Pada tataran corak berpikirnya, filsafat Islam sama sekali tidak netral. Ia bergerak pada dimensi keislaman yang menjujung tinggi nilai-nilai kedamaian dan keselamatan. Sehingga corak filsafat Islam tidaklah murni rasional, tetapi memungkinkan prinsip spiritualitas dalam menjembatani antara dunia fisik dan metafisik, atau antara pengalaman empiris dan meta-empiris.
Jika kerangka kerja filsafat Islam dalam pandangan Musa Asy’arie ini diterapkan, yakni melalui cara bagaimana Nabi melakukannya, maka umat Islam yang konsen dengan filsafat tidak akan terjebak pada filsafat-filsafat luar yang umumnya hanya melibatkan akal semata dalam menelusuri kebenaran. Dan, filsafat Islam dapat dijadikan jalan untuk menemukan nilai-nilai instrumental dalam menghadapi tantangan zaman yang semakin kompleks.

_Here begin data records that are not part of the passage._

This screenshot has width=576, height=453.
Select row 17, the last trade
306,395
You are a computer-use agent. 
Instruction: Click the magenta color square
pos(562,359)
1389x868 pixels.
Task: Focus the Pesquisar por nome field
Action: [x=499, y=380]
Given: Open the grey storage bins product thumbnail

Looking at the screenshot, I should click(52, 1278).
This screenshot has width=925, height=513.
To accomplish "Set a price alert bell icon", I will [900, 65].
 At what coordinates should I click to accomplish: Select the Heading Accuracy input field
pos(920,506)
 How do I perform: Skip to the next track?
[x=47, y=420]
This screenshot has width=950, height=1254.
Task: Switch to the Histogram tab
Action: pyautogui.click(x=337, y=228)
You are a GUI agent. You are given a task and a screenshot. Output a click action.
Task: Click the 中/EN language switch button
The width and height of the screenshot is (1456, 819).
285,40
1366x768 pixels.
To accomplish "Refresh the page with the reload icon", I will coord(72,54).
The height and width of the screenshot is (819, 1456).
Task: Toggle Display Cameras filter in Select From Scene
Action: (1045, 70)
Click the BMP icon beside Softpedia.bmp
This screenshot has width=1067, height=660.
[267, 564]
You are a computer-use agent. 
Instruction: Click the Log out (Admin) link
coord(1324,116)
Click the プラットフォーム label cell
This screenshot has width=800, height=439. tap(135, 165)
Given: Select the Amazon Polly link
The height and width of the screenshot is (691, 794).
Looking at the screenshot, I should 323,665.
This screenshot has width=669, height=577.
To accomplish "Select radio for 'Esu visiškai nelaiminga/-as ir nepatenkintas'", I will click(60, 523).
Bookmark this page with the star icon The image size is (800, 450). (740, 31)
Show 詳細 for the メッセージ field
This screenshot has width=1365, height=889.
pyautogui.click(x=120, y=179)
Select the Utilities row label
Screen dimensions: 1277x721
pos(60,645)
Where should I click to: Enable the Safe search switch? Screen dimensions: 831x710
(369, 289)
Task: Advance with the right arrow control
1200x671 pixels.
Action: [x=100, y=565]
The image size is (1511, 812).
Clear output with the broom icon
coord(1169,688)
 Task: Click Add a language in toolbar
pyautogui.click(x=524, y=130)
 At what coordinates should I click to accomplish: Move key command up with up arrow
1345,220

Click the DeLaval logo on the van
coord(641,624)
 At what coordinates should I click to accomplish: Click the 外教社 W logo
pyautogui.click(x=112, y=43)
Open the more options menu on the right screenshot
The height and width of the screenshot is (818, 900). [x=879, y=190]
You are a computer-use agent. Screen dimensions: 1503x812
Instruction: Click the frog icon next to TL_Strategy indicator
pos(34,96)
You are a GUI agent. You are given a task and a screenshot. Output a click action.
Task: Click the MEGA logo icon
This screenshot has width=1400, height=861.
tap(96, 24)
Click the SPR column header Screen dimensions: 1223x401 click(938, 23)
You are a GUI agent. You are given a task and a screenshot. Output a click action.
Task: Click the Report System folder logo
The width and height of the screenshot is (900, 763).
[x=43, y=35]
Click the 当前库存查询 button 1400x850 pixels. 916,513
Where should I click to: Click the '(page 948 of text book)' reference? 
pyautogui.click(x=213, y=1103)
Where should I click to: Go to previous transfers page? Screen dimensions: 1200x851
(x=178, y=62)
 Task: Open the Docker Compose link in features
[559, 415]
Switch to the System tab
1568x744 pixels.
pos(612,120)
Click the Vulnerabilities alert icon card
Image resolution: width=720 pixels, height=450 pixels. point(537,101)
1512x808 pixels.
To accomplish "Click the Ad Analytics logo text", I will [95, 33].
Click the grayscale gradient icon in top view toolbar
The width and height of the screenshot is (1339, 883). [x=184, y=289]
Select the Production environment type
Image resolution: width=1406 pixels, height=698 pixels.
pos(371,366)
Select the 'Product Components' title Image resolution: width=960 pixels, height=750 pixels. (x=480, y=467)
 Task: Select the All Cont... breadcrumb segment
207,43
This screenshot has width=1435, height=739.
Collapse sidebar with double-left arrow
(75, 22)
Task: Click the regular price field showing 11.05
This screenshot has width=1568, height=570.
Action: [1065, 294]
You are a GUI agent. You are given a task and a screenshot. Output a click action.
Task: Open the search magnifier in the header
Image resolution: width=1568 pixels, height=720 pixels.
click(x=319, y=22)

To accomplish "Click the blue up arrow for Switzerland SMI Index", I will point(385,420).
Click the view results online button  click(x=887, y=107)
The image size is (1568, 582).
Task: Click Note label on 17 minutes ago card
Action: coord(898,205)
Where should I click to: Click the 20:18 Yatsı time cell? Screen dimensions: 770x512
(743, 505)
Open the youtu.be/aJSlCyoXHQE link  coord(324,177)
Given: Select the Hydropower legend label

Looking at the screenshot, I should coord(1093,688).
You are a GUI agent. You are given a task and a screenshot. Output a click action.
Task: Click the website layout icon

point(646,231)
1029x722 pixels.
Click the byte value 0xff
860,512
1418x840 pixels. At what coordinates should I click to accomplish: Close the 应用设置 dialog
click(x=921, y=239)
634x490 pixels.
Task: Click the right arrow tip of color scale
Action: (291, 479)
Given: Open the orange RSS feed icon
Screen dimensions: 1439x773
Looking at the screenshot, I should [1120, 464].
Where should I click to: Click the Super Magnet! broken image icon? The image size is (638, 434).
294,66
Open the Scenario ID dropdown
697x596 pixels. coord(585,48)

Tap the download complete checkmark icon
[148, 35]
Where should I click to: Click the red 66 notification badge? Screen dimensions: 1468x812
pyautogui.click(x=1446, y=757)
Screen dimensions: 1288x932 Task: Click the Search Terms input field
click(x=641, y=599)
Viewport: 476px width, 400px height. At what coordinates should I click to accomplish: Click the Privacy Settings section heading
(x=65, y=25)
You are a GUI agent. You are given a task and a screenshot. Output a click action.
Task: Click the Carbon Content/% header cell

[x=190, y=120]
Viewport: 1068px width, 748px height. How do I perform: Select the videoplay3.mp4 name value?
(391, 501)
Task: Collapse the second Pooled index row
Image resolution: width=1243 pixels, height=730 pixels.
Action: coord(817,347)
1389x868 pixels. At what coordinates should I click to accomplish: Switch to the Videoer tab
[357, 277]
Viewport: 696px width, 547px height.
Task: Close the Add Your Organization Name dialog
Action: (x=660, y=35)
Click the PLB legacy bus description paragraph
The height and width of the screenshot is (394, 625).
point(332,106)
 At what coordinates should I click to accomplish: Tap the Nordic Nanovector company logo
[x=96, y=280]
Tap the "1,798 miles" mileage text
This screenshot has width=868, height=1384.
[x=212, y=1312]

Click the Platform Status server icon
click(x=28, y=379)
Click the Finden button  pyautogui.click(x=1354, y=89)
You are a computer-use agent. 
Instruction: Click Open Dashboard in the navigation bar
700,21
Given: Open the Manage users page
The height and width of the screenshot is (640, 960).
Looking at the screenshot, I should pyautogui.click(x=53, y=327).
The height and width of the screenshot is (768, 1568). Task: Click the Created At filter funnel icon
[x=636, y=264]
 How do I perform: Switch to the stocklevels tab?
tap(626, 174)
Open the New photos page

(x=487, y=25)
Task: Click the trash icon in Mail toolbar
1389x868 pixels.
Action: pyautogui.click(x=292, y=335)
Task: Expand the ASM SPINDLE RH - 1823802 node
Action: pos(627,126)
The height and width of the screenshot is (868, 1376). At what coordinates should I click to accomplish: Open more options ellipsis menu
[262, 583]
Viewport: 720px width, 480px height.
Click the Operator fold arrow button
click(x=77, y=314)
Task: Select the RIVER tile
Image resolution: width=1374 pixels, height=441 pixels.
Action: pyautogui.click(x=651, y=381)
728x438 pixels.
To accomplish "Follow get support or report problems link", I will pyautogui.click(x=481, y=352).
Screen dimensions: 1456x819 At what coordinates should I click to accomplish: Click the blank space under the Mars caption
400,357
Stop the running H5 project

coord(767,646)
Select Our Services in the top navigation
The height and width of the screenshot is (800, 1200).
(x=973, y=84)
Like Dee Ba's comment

Kenapa ulama sekaliber al-Kindi, Ibn Rusd, al-Farabi, atau bahkan al-Ghazali tidak bisa menciptakan filsafat otentik semacam Musa Asy’arie? Kok mereka (kecuali al-Ghazali) malah terjebak dalam bid’ah-bid’ah pendomplengan filsafat Yunani? (Di masa keemasan Islam pula?) Apakah al-Qur’an maupun Hadits secara tersirat ataupun tersurat menolak filsafat? Atau ada yang salah dalam pikiran ulama-ulama tersebut? Atau bahkan sejarah keliru mencatat, bahwa di masa mereka adalah masa keemasan Islam? Dan lebih parahnya lagi, apakah sejarah keemasan Islam benar-benar ada dan terjadi?
Bagaimana bentuk serta sistem praktis pemikiran Musa Asy’ari yang, seperti yang anda bilang, tidak memiliki pretensi dan preferensi terhadap tradisi berpikir (filsafat) Yunani?
Sistem, tentu, berbeda dengan argumentasi. Ia, sistem, memiliki penalaran, traktat, serta historiografi bukti telaah pemikiran hingga membentuk suatu produk. Di titik ini, seperti apakah?